##### THE DATA #####

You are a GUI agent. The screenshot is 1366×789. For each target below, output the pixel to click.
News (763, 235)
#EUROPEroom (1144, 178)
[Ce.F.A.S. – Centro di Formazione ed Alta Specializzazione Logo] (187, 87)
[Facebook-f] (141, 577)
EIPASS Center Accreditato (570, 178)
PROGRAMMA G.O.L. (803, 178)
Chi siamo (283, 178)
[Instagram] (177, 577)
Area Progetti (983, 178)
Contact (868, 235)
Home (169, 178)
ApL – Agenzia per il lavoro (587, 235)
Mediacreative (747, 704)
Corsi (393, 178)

#####
##### THE DATA #####

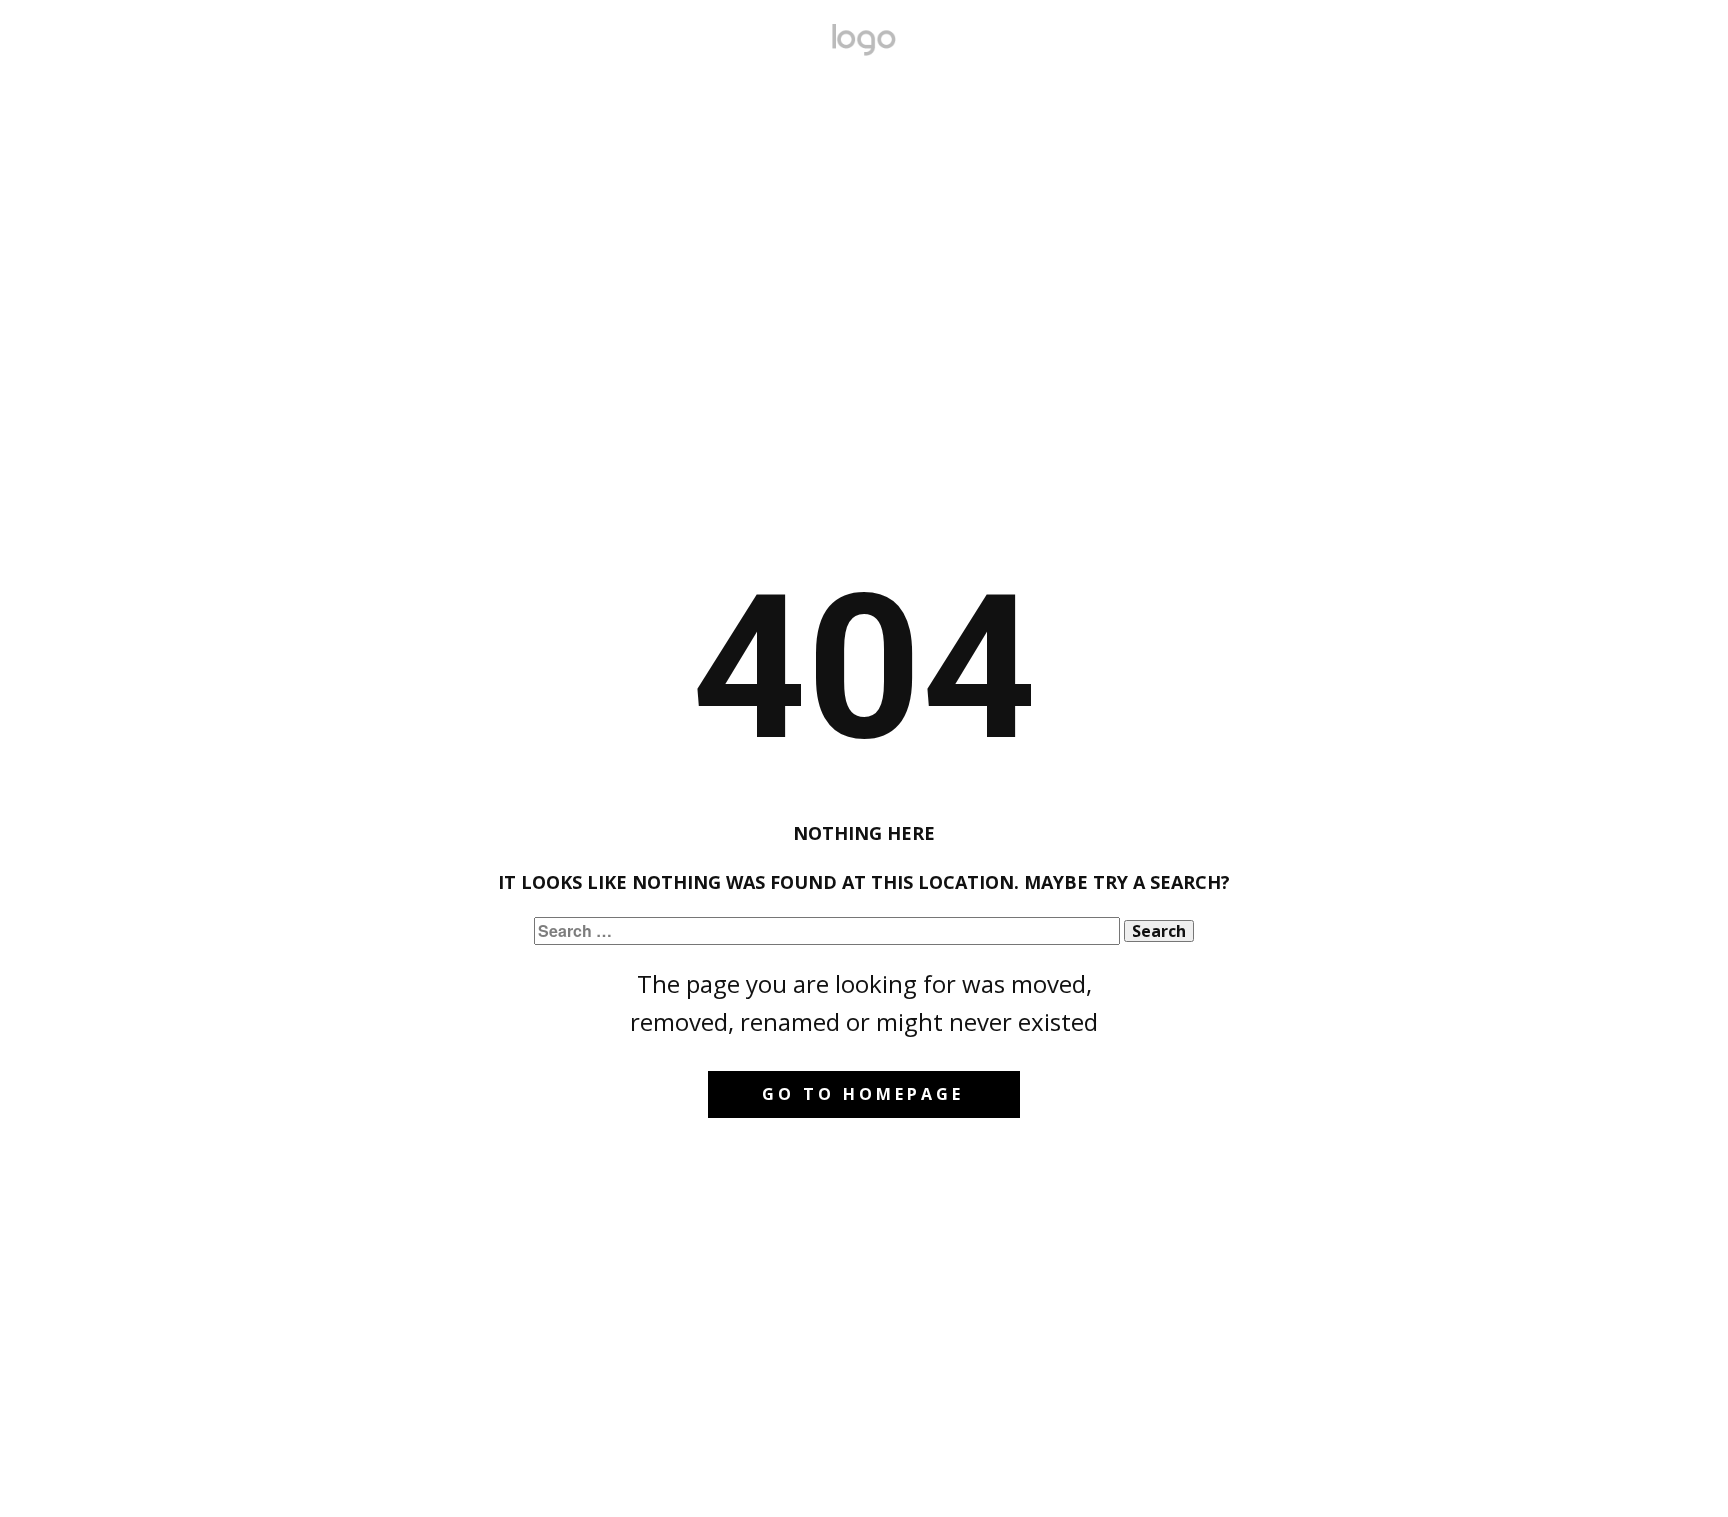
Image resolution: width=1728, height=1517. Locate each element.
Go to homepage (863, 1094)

#####

§ WHAT YOU NEED TO DO
Show all lines above containing "each".

§ RESPONSE TO THE EXERCISE
You are a GUI agent. The screenshot is 1366×789. For each target below, output the pixel to click.
Image resolution: width=1728, height=1517. Locate each element.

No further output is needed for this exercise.